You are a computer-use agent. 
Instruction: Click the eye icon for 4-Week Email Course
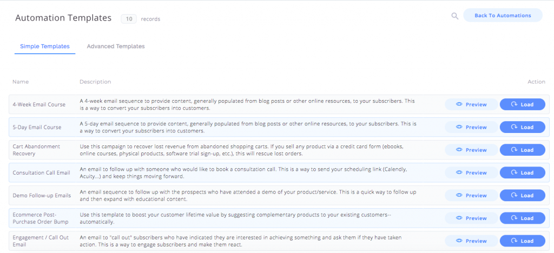459,104
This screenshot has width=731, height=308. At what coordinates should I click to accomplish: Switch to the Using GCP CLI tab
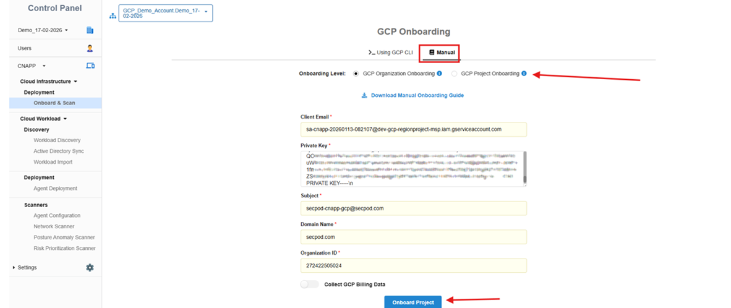click(390, 53)
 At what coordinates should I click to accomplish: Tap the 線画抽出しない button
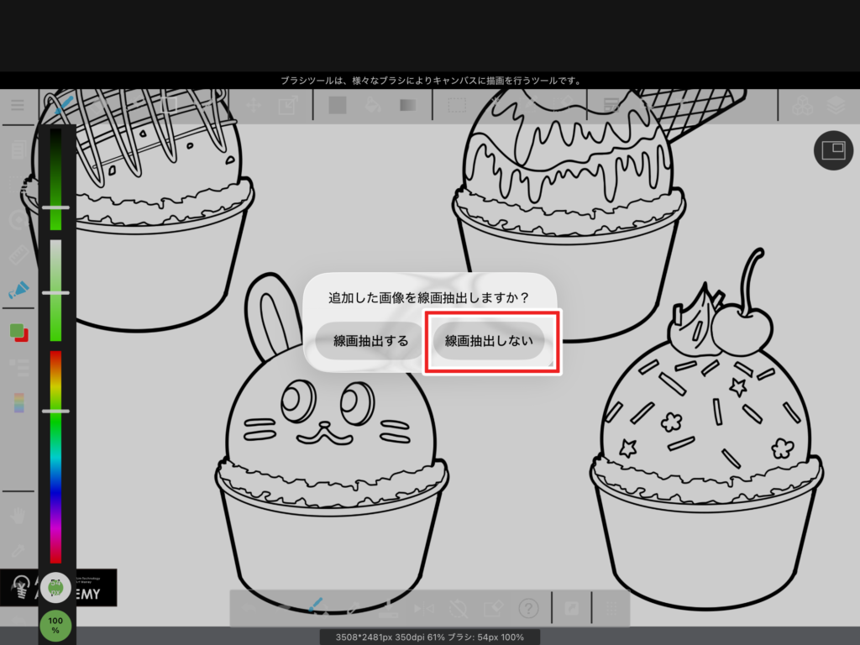click(489, 341)
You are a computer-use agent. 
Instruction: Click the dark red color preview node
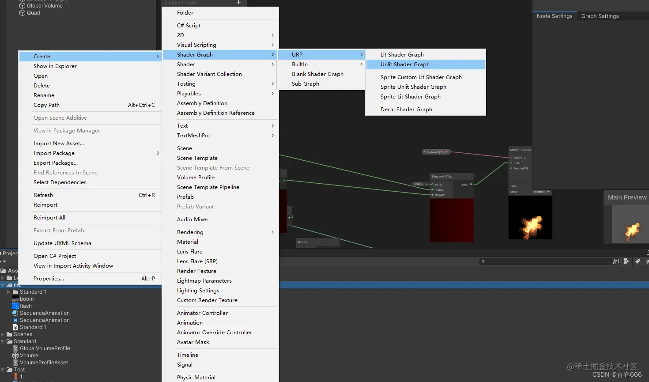click(x=452, y=220)
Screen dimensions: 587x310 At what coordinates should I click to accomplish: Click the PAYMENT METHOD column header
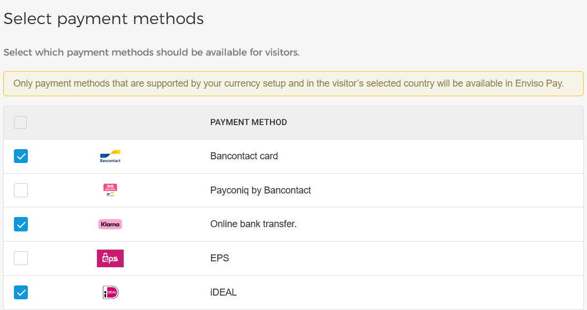(249, 122)
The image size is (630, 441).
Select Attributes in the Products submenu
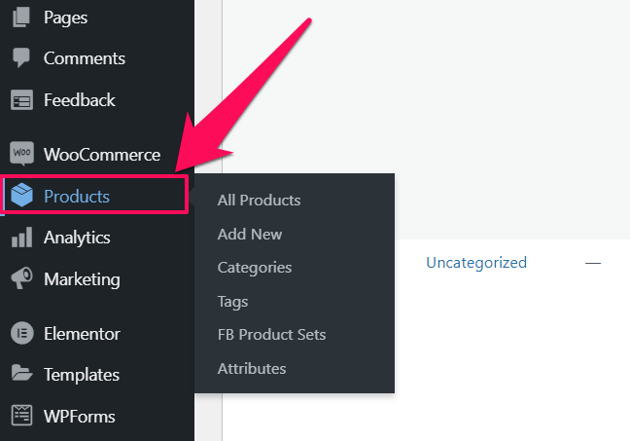coord(252,369)
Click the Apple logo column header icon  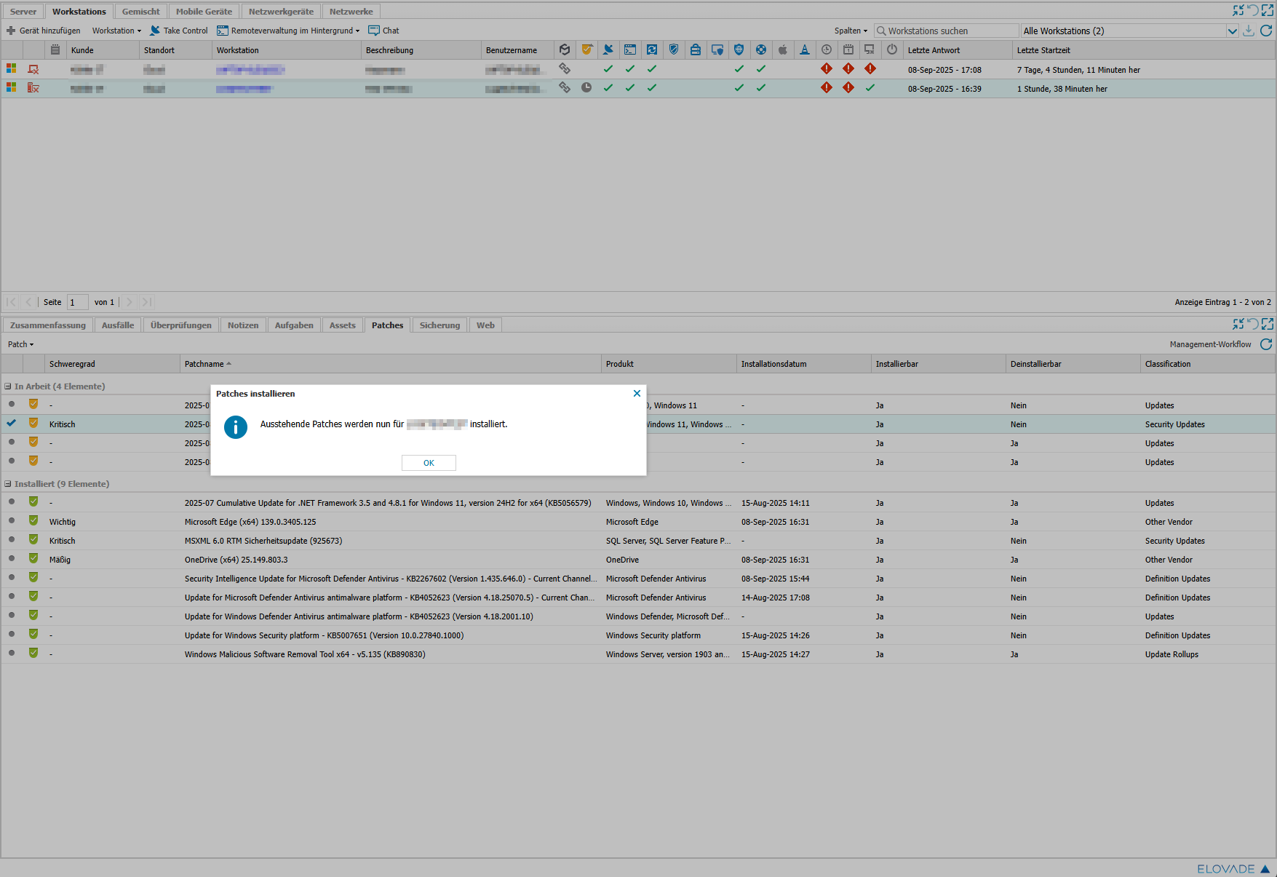pos(783,50)
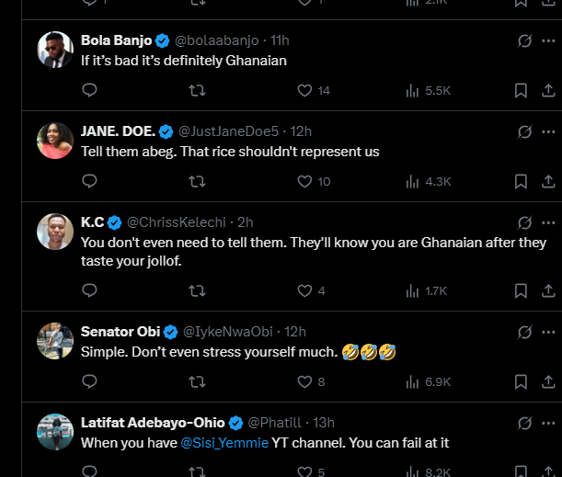Open Senator Obi's profile name
The height and width of the screenshot is (477, 562).
(x=120, y=331)
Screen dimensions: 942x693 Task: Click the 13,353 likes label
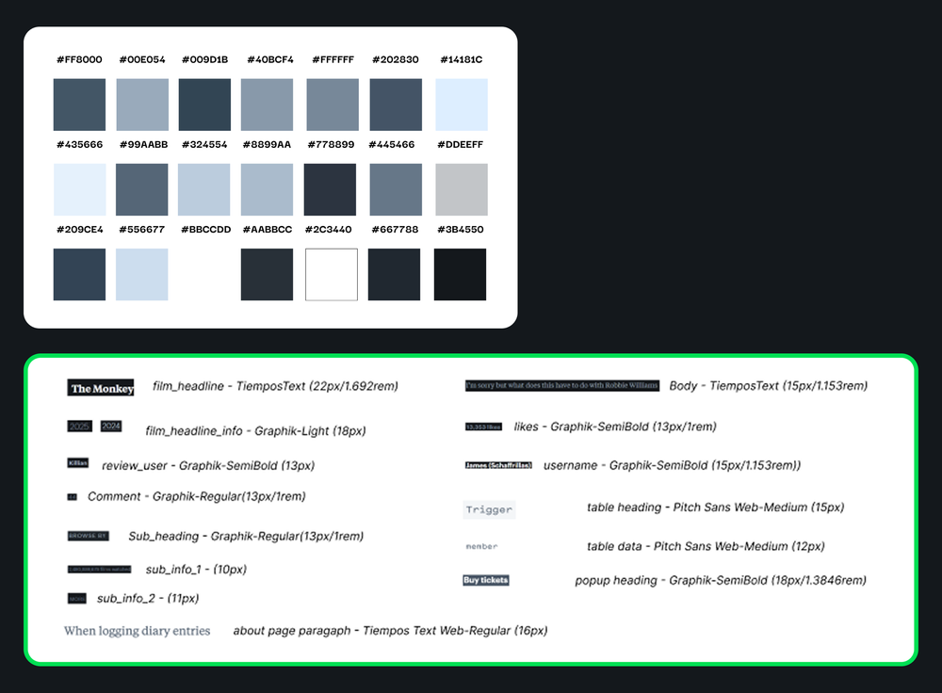point(483,427)
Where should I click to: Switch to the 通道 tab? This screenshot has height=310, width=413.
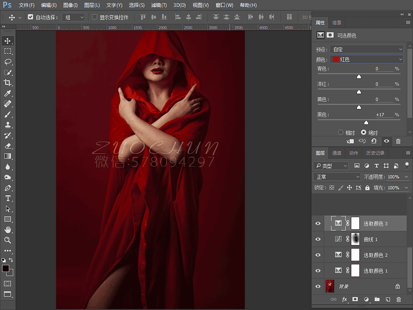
—————
Try it: Everything from the line containing "Screen dimensions: 942x693" through the last line of the listing above must be output exactly, except the pictures.

Exercise answer:
Screen dimensions: 942x693 Task: Click the 13,353 likes label
point(483,427)
Where should I click to: Switch to the 通道 tab? This screenshot has height=310, width=413.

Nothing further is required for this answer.